I had already lined up things with the local pediatrician’s office to do the lab draw today, applied the numbing cream to Caden’s arms to let it soak in, and was about to load the kids in the car when I did one last email check to find one from the trial coordinator in Houston saying they preferred the lab draw be done on Monday in case FedEx had any snafus getting the package to them; they will want to get it in their lab right away (and would have to redraw if it sat over the weekend). So, off the cream came and the waiting continues....
I’m less concerned with the T-cell draw than getting started with the cis-RA. Knowing Caden has this beast still lurking in his body and not doing anything is wearing on me, big time. He still has lots of energy, but any little thing puts Jason and I on edge – is it just a manifestation of our stress or is the cancer growing? Things like Caden starting to chew on his clothing and fingers. And the other morning he slightly wet the bed, but he had had a big cup of water before bed. He’s throwing tantrums more frequently, but Camryn is, too. I’m finding my patience is about to its breaking point, questioning if Dr. Park is really who we should be working with. Is Caden a priority? Or am I just being unreasonably impatient? Does she not think it'll make a difference in the long run? I know I’m not the most patient person in the world, but I’d like to think I’m pretty forgiving. I tend to give people the benefit of the doubt.

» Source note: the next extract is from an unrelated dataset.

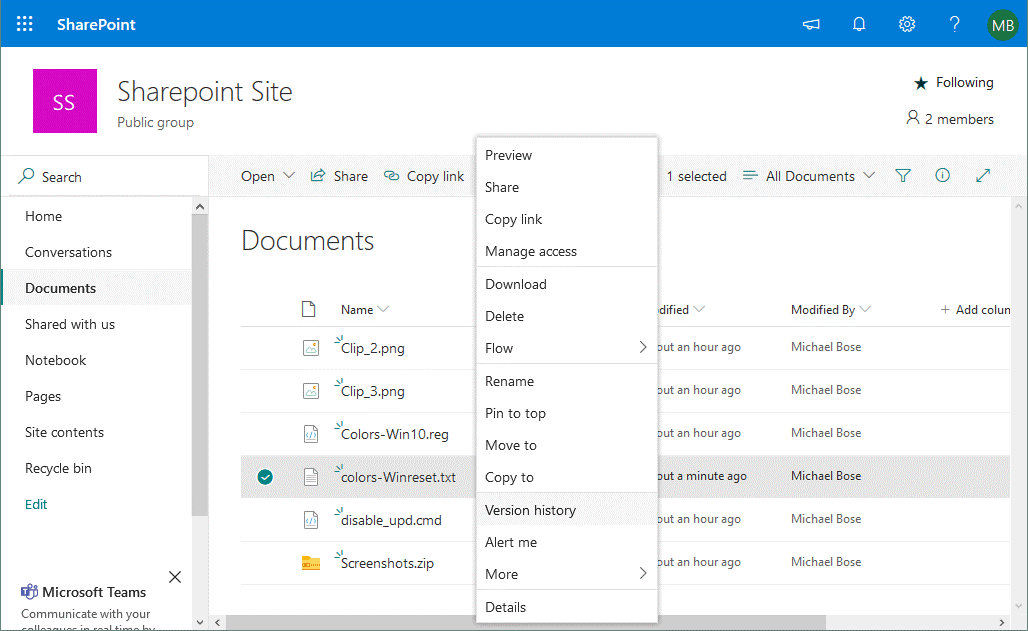Screen dimensions: 1028x631
Task: Expand content to full screen
Action: click(983, 176)
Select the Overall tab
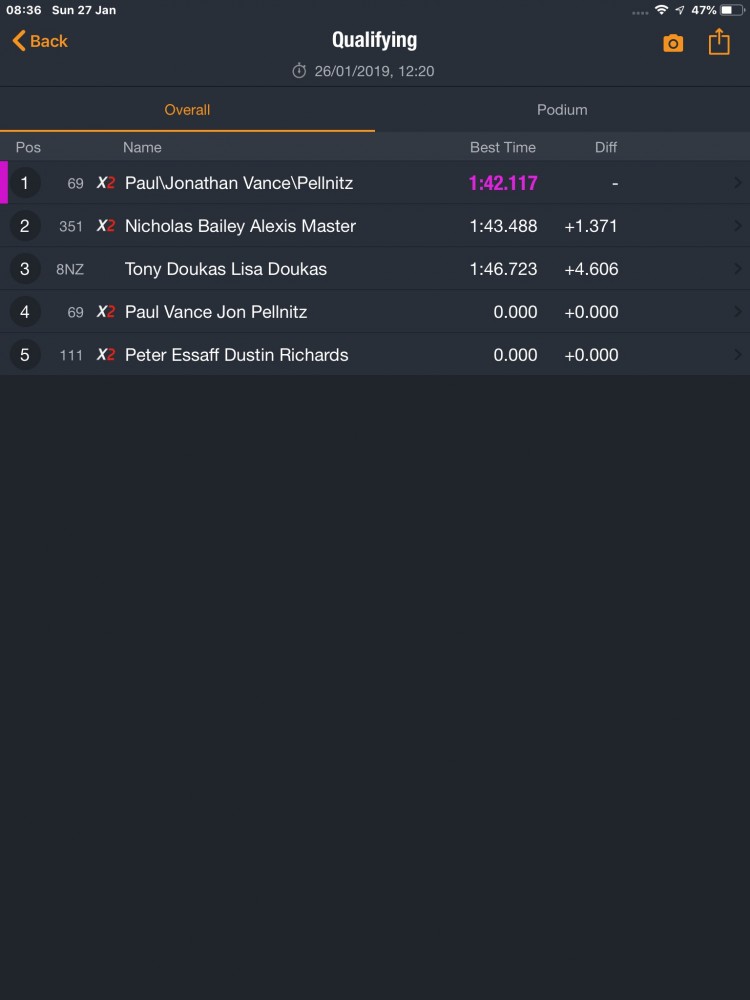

When she would be late for an appointment, I would be completely understanding, thinking she was probably helping a family with a child that has relapsed or just diagnosed. In my mind, we are now "that family"; we need reassurance that things are being done, that Caden is a priority, that we are doing everything we possibly can. Instead, I feel like we are being left behind, already written off, annoying them with my persistent efforts of trying to save our kid. Perhaps this is emotionally charged, stressed out thinking, and we really don't need to move as quickly as I'd like, but feeling like we're stuck in one spot while the world keeps turning is not easy.

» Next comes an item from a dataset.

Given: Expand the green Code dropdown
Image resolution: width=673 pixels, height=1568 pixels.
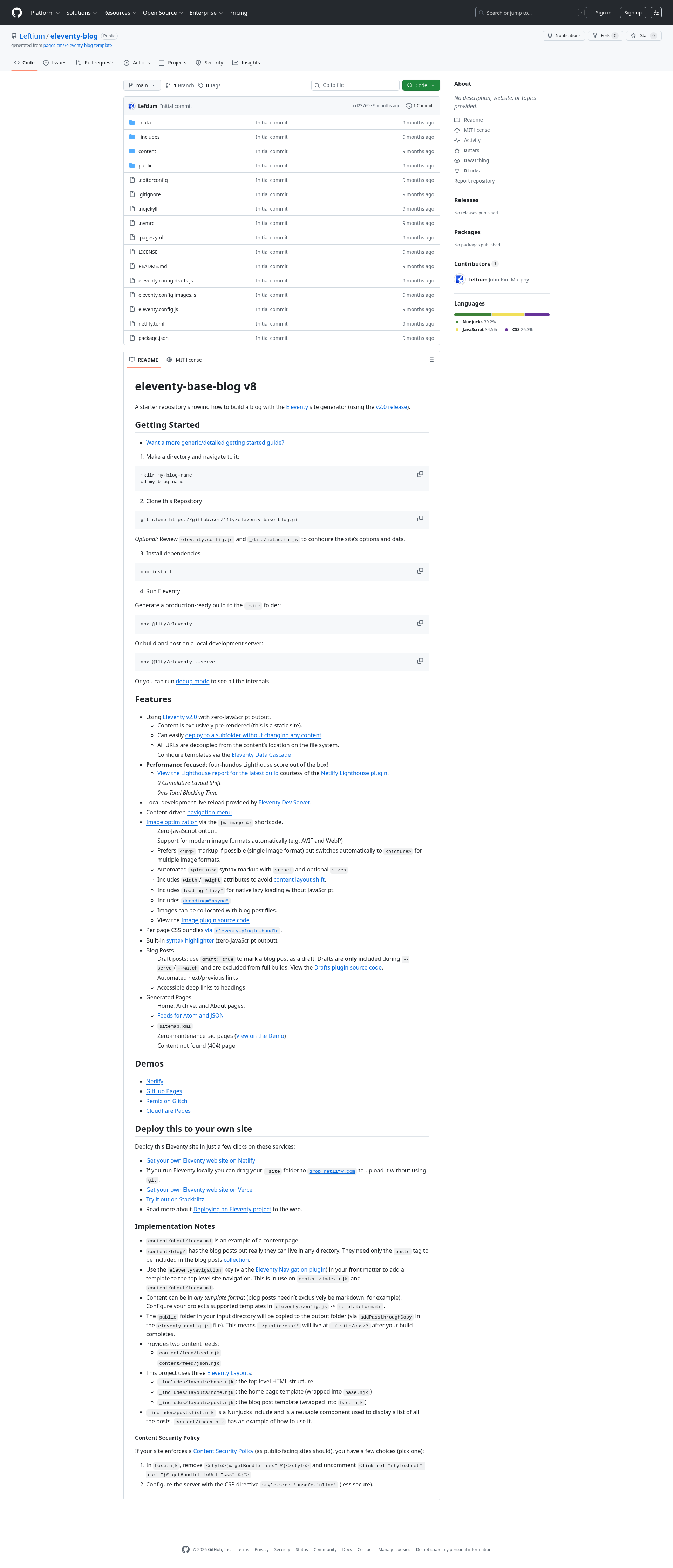Looking at the screenshot, I should coord(421,85).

About a day after the cluster of cells in his marrow were discovered, we were given the option of waiting 4-6 weeks and doing nothing and then rescanning. We were not comfortable with this option; the doctors didn't seem to be either. On Monday, we will be 3 weeks from when those cells were pulled from Caden’s marrow. At this point, there’s a part of me that wants to rescan and reevaluate our options, but we’ll see what Dr. Park has to say when she does call us again. Changing doctors would be an extremely difficult choice, but is something we may need to consider, in Caden’s best interest. It’s all so trying on our nerves, minds, and hearts. I will continue to hand it over to God, because it is far too much for me to carry.